== SOURCE EXCERPT
If the maxOccurs properties for the Particles P1 and P00 are equal to 1 and greater than 1, respectively, then a one-to-many relationship between the elements is recorded, via step 403. R={b∴{c, d}}. Here, the set {c, d} can occur more than once for one occurrence of element b. Thus, there is a one-to-many relationship between the set {b} and the set {c, d}.
If the maxOccurs properties for both Particles P1 and P00 are greater than 1 and equal to 1, respectively, then a many-to-one relationship between the elements is recorded, via step 405. The resulting relation would look as follows: R={{c,d}<b}. This means that there might be one or more occurrences of the element b for a single occurrence of the set {c,d}. Thus, the one-to-many relationship is reversed, i.e., there is a one-to-many relationship between the set of elements {c, d} to the set {b}.
If the maxOccurs for both Particles P1 and P00 are greater than 1, then there is an error, via step 405, because this will not always produce a shred normalized relation.
Steps 402 through 405 are repeated until all elements mapped to the same relational table are found, via step 406. In this embodiment, the relationships are recorded in a data structure.
====
== RAW DATA
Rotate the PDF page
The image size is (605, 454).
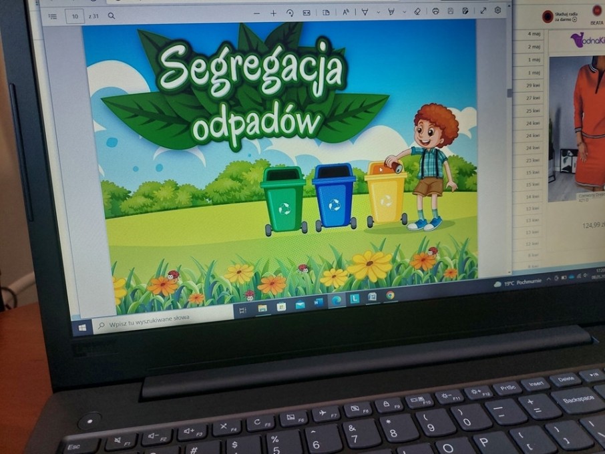click(x=290, y=13)
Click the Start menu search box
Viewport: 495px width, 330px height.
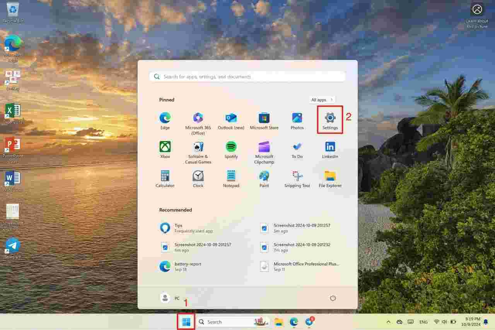click(x=248, y=76)
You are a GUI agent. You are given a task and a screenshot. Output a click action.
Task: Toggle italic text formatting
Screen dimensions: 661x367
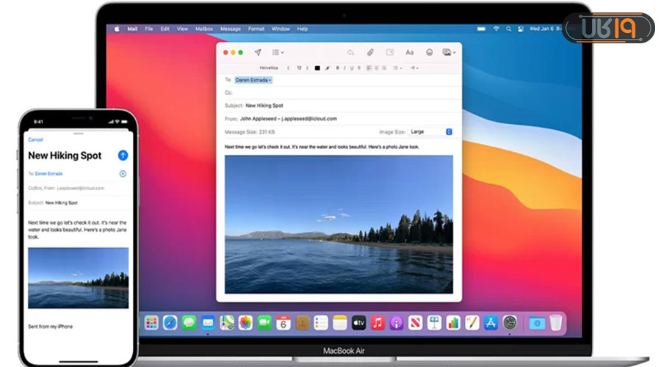pyautogui.click(x=345, y=68)
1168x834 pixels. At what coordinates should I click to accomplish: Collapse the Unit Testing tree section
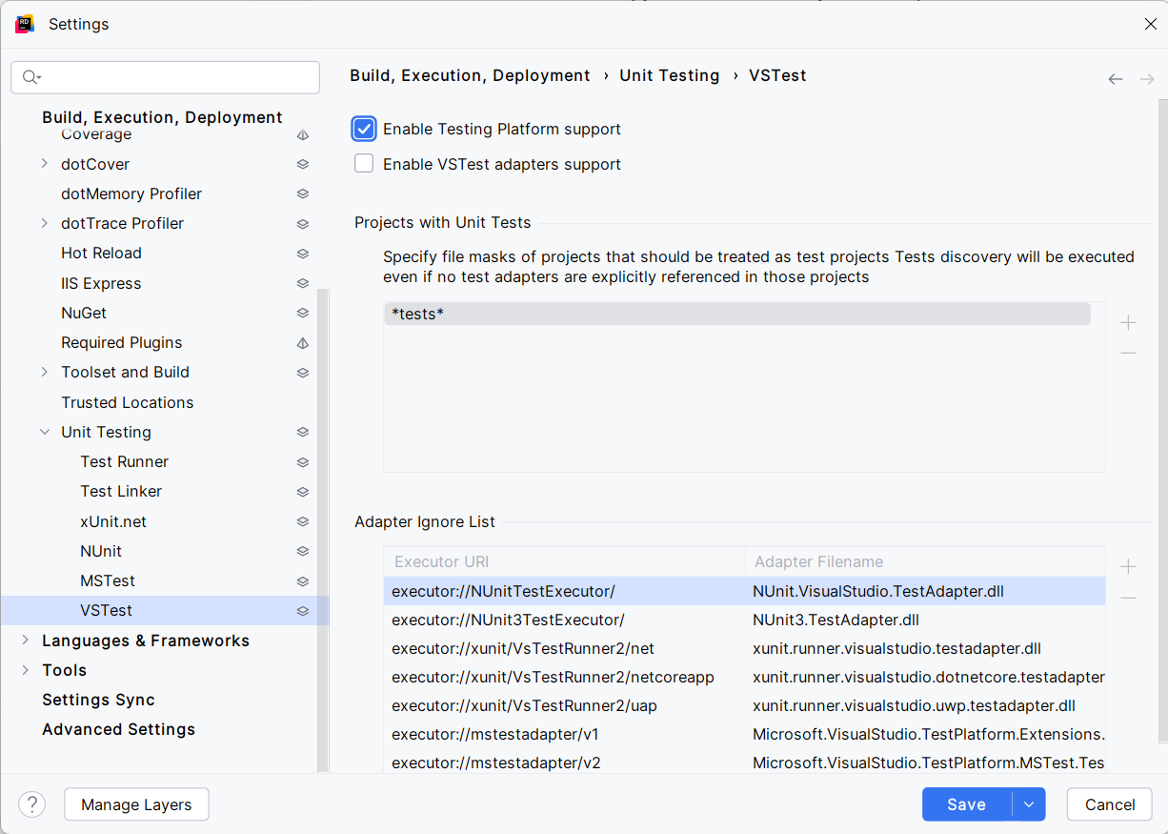[44, 432]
====
PROBLEM SET:
• 1. In the maxOccurs passage, what results when maxOccurs for both Particles P1 and P00 is greater than 1?
• 2. Reproduce from the maxOccurs passage everything from "If the maxOccurs properties for both" down to "a data structure.".
• 3. Continue the maxOccurs passage past its final sentence.

RESPONSES TO THE EXERCISE:
• 1. An error occurs, via step 405, because that case will not always produce a shred normalized relation.

• 2.
If the maxOccurs properties for both Particles P1 and P00 are greater than 1 and equal to 1, respectively, then a many-to-one relationship between the elements is recorded, via step 405. The resulting relation would look as follows: R={{c,d}<b}. This means that there might be one or more occurrences of the element b for a single occurrence of the set {c,d}. Thus, the one-to-many relationship is reversed, i.e., there is a one-to-many relationship between the set of elements {c, d} to the set {b}.
If the maxOccurs for both Particles P1 and P00 are greater than 1, then there is an error, via step 405, because this will not always produce a shred normalized relation.
Steps 402 through 405 are repeated until all elements mapped to the same relational table are found, via step 406. In this embodiment, the relationships are recorded in a data structure.

• 3.
As illustrated above, Particles affect the structure of a relation. In addition, ModelGroups also have an effect. Unlike Particles, a ModelGroup affects the content of the tuples that are generated. Because ModelGroups in an XML schema describe the layout of the underlying elements that are mapped to the columns of the same relation, they have a direct impact on what is produced as a tuple. For example, while a ModelGroup of type sequence specifies the order in which elements should appear in the XML document, a ModelGroup of type all allows for the elements to appear in any order. This simple change, in combination with the value of maxOccurs, can cause a significant difference in the tuples that are generated. To illustrate this, consider the example XML schema shown in FIG. 6.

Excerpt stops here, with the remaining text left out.